五幕・黄泉国の軍勢

 遠雷が聞こえる木造アパートの室内。

 花廻り屋八雲さんは笑顔で、僕にムチャ振りをしてきた。


「ちょっと小泉くん。そこの窓の雨戸を開けてくださいまし。できるでございましょう?」

「八雲さんのほうが窓に近いんですから、八雲さんがやるべきだと思います」

「……お寸志は、無しでよろしいでございますか」

「すぐに、すぐに雨戸をお開けいたします」


 僕は恐る恐る雨戸を開ける。外を覗くと雷雲が立ち込めていた。まだ雨は降っていないようだ。雨でも降れば、黄泉国から漂う悪臭も少しは弱まるかもしれないのだが……。


 雷光で視界が一瞬白く染まった。

 遠雷が鳴った。

 世界が揺れる。

 木造アパートの室内の家具が、地響きに合わせてカタカタと音を立てる。それだけで、肝が縮む思いだ。

 木造アパートの二階くらいまで軽く背が届くくらい巨大なヨモツシコメたちが、住宅街をゆっくりと歩きこちらに向かって来ているようだ。

 巨大なヨモツシコメどもの身体の一部分は、蟲や軟体生物、畜生のように変態しており、存在しているだけで生者の気を憂鬱にしてくる。例外なく気分が悪くなるような造形だった。

 嫌悪感で鳥肌が立つ。

 統率する個体がいるのだろう。勝手気ままに歩いているというよりは、僕たちの潜んでいる木造アパートを目指して、進軍していると考えて間違いはない。

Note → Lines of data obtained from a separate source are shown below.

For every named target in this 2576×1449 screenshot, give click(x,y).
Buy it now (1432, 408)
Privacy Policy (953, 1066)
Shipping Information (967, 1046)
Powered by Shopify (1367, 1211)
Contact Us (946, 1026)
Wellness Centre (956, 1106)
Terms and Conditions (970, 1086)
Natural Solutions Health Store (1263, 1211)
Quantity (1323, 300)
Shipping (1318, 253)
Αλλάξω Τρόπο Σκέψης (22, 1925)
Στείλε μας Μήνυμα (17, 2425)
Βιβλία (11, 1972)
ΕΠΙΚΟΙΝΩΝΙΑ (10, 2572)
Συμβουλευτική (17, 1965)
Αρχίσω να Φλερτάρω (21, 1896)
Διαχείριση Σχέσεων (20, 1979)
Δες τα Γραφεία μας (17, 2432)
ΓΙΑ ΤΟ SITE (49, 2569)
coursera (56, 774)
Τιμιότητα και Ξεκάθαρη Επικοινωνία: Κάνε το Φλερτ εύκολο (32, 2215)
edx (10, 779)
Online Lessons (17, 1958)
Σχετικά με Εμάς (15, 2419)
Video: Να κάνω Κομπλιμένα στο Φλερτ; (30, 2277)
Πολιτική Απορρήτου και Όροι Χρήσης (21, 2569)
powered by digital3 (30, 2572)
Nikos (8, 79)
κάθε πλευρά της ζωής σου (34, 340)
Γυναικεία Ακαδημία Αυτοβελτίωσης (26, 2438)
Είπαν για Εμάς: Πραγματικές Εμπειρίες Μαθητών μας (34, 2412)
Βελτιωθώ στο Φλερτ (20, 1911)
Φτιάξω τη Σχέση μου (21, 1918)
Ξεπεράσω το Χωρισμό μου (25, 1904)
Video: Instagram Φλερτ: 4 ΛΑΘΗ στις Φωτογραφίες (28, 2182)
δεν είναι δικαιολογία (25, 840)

 あの集団は統率の取れた軍勢だ。黄泉国の誇る、死なない、殺せない無敵の軍隊だ。 

 巨大なヨモツシコメどもは、あてどなく黄泉比良坂をウロウロしている普通サイズのヨモツシコメを片手で捕まえると、頭からがぶりと汚らしく食った。

 臓物が飛び散り、その臓物に惹かれるようにヨモツシコメが際限なく集まってくる。


「……仲間を食べている。共食い……なのか?」

「取り込んでいるんだ……仲間を食べれば食べるほど、穢れが増している」


 いつの間にか隣で外を覗いていた真田くんがポツリと呟いた。僕は左目で視た情報を真田くんに伝えた。

 ヨモツシコメがヨモツシコメを食うたびに、食ったほうの穢れが増す。

 穢れが増すたびに、細胞分裂でもするような感じで、ますます奇妙な化け物に変態する。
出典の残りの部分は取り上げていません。